(Material provided Opens)
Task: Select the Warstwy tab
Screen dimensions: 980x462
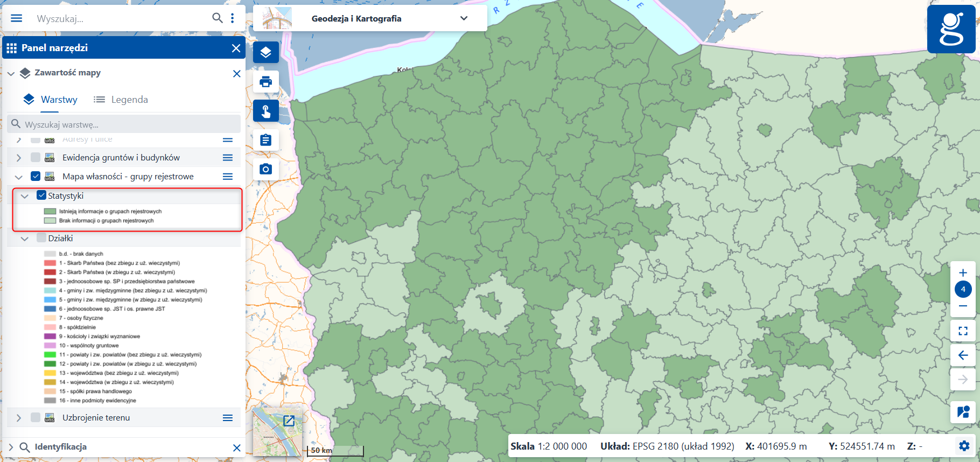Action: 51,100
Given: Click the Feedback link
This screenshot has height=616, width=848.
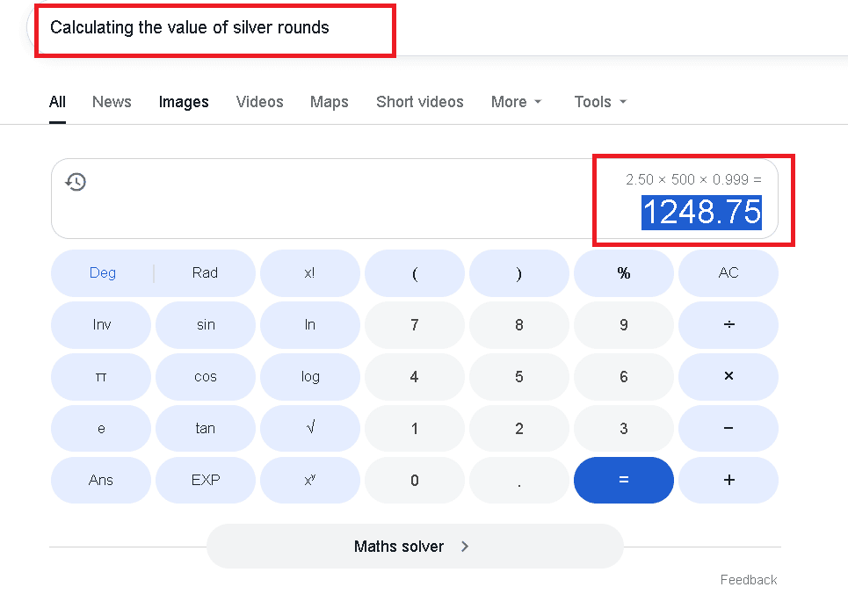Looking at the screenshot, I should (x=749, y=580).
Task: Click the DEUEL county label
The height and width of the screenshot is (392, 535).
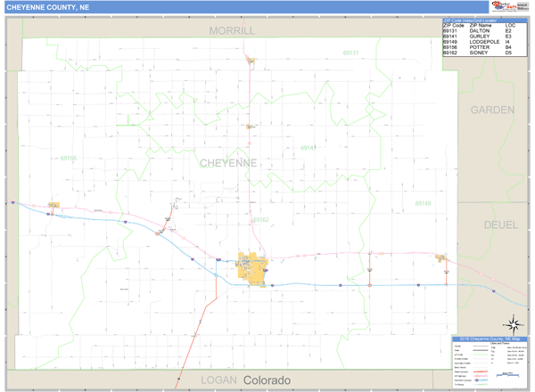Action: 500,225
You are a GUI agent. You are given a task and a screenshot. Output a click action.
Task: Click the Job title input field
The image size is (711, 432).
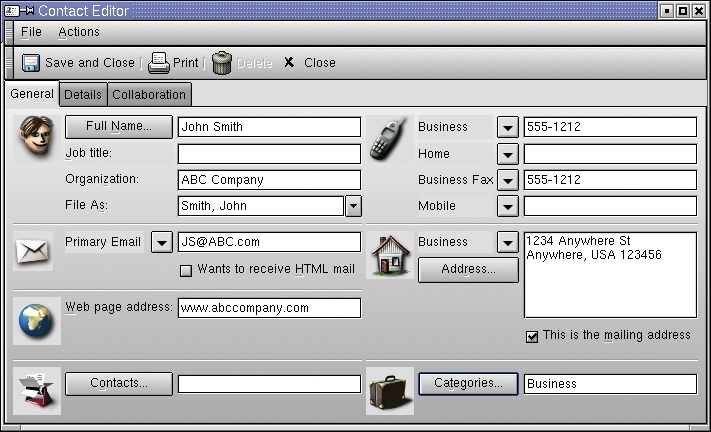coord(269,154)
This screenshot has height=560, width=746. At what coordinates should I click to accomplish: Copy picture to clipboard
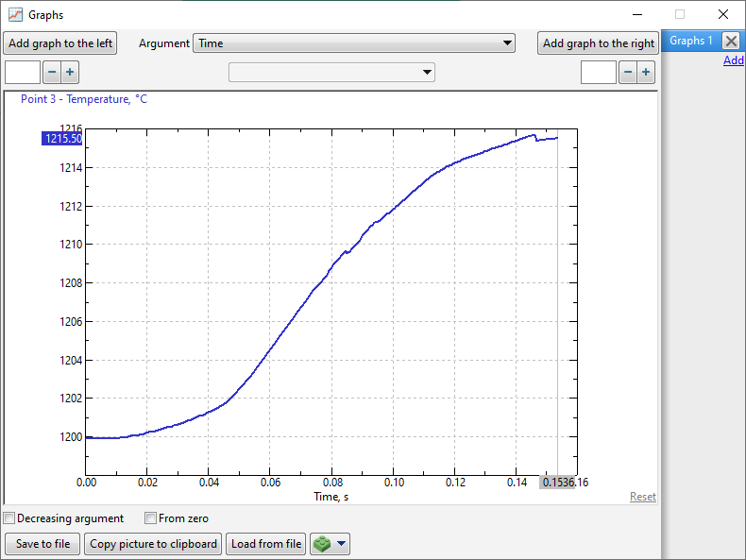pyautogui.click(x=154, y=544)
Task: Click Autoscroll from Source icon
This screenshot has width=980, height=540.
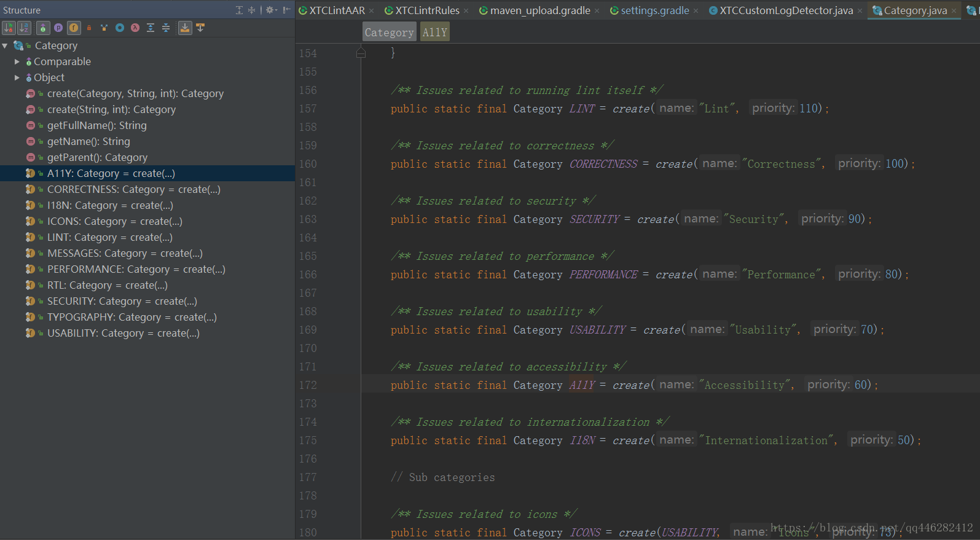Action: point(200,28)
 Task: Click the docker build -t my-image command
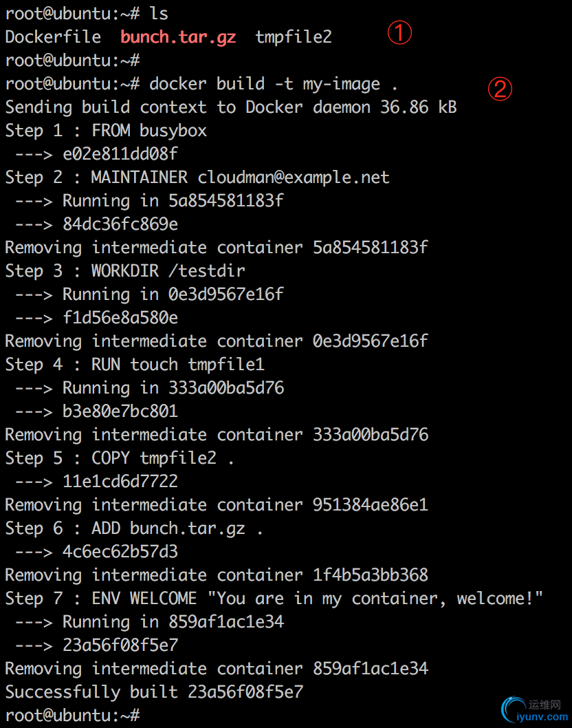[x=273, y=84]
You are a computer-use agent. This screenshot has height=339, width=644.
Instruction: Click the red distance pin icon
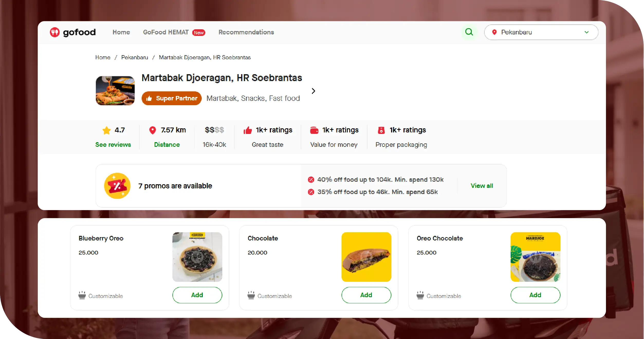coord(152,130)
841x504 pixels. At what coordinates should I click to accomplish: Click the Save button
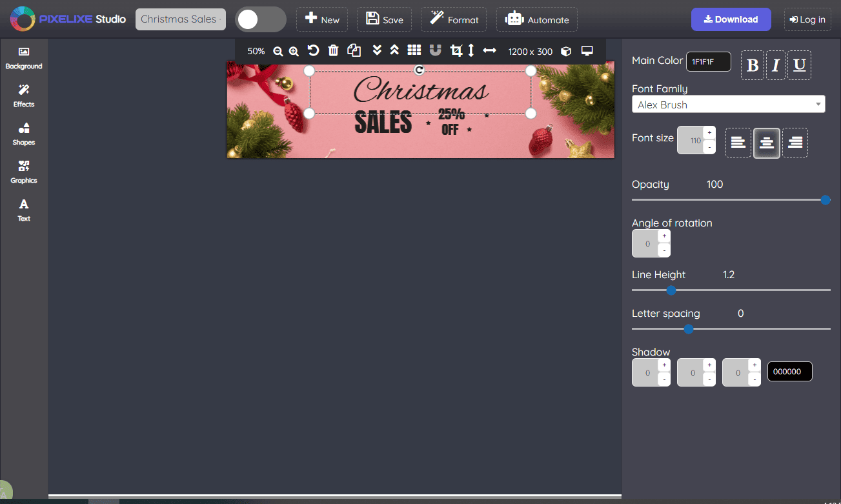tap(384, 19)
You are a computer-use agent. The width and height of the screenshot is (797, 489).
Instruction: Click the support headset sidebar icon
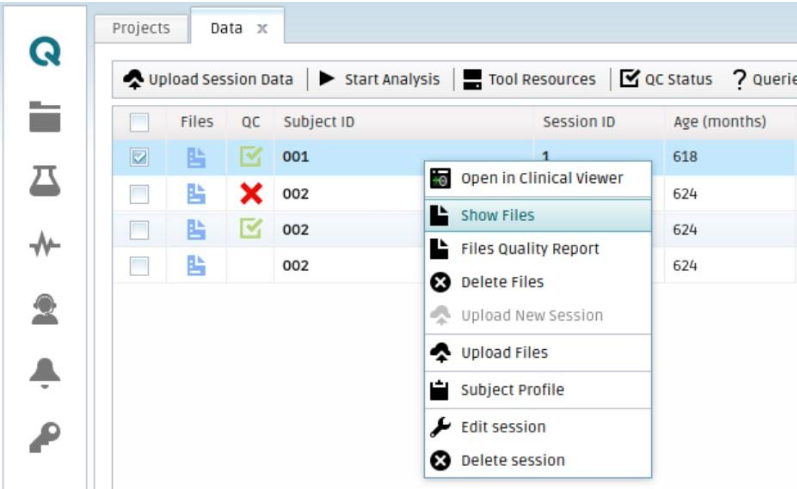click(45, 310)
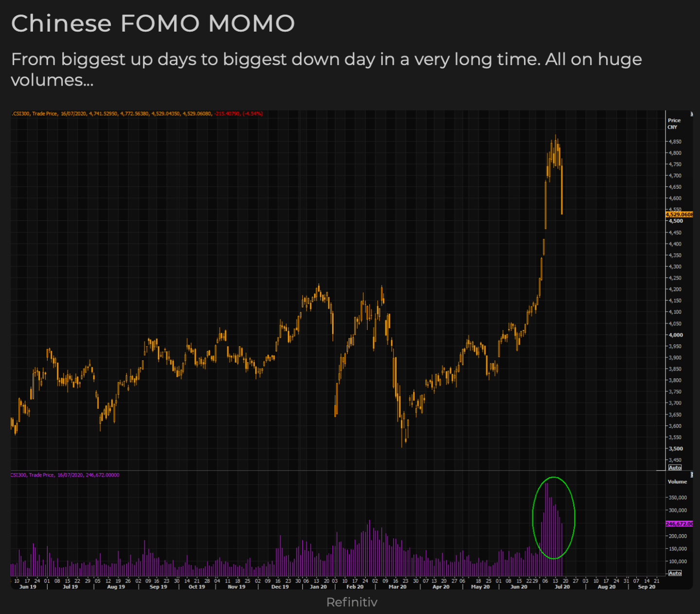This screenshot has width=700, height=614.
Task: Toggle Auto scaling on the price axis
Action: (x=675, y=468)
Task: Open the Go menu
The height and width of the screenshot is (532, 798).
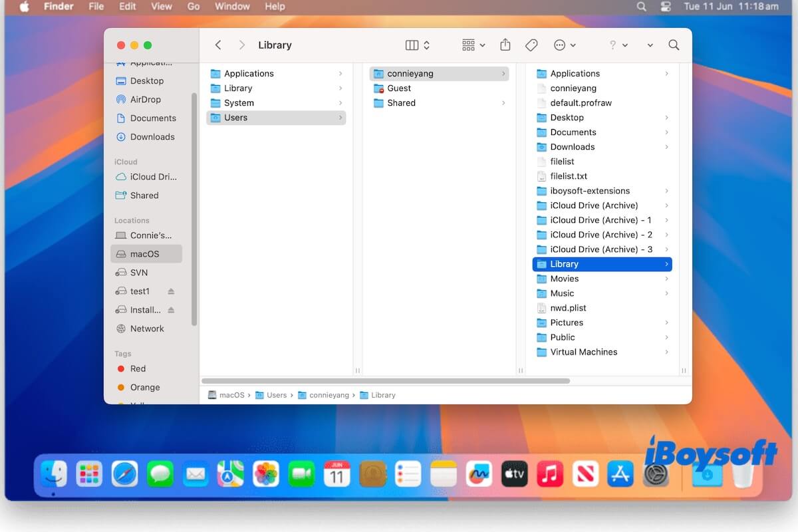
(Material provided Closes)
## Your goal
Your answer must be a single number: the count of lines in the records that include "computer".

## Solution to this exercise
2